Or, people could suck it up and not eat for an hour or two. Sure on longer flights a meal is welcome, but even missing a meal should not be a terrible burden.
No one is complaining about not getting food on a 1-2 hour flight.
Many of us routinely take plane flights that are longer than two hours. A cross country flight is 5-6 hours plus 2 hours at the airport before and often a half hour after to get checked baggage. That's an 8-hour day.
Sitting on a cramped airplane for 5-6 hours is pretty unpleasant already. Doing it hungry doesn't improve the experience.
With 5-6 hours of flight time I'm often lucky if it is only an 8-hour day. I almost never have access to a direct flight cross country, so tack on at least another hour plus taxiing, running to catch a connection, then waiting for the connection to depart.
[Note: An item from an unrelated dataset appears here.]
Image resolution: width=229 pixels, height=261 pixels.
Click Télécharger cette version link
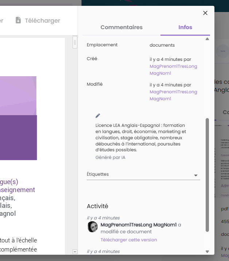click(129, 240)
If you let airline algorithms/travel agents select cheapest available flights, the connection is quite possible entirely in the wrong direction, too, adding a bonus hour or two to flight times.
I've had companies crazy enough to ask if they could interview me on a cross-country flight day to save themselves a hotel night (after they were already planning to schedule the cheapest flights they could find), and I can only imagine those people have never traveled cross-country much.
When I fly international, it's more like 10-12 hours. Even assuming I had dinner before I boarded, sleep, and then wake up, I'm going to need some breakfast and a decent cup of coffee.
Then you have an even better incentive to fast, since it has been shown to reduce or eliminate jet lag [0].
I use this protocol on long flights and find it works well, getting me back in action within a day, even after traversing 8 time zones
It's not the airlines job to incentivize what some guy on the internet considers healthy habits. I want breakfast after sleeping through the night. Just a bit of fruit, some cottage cheese or yogurt, and some black coffee. Maybe throw out the dairy and give me an egg.
I already pay for that as part of the ticket price. I do not want them unbundled in a way that makes my very necessary breakfast more expensive.
Other people could say "Its not the airlens job to incentivize eating breakfast when so many people don't any more". I'm perfectly happy unbundling wasteful unnecessary gimmicks (from my point of view). And guess what? I win this one!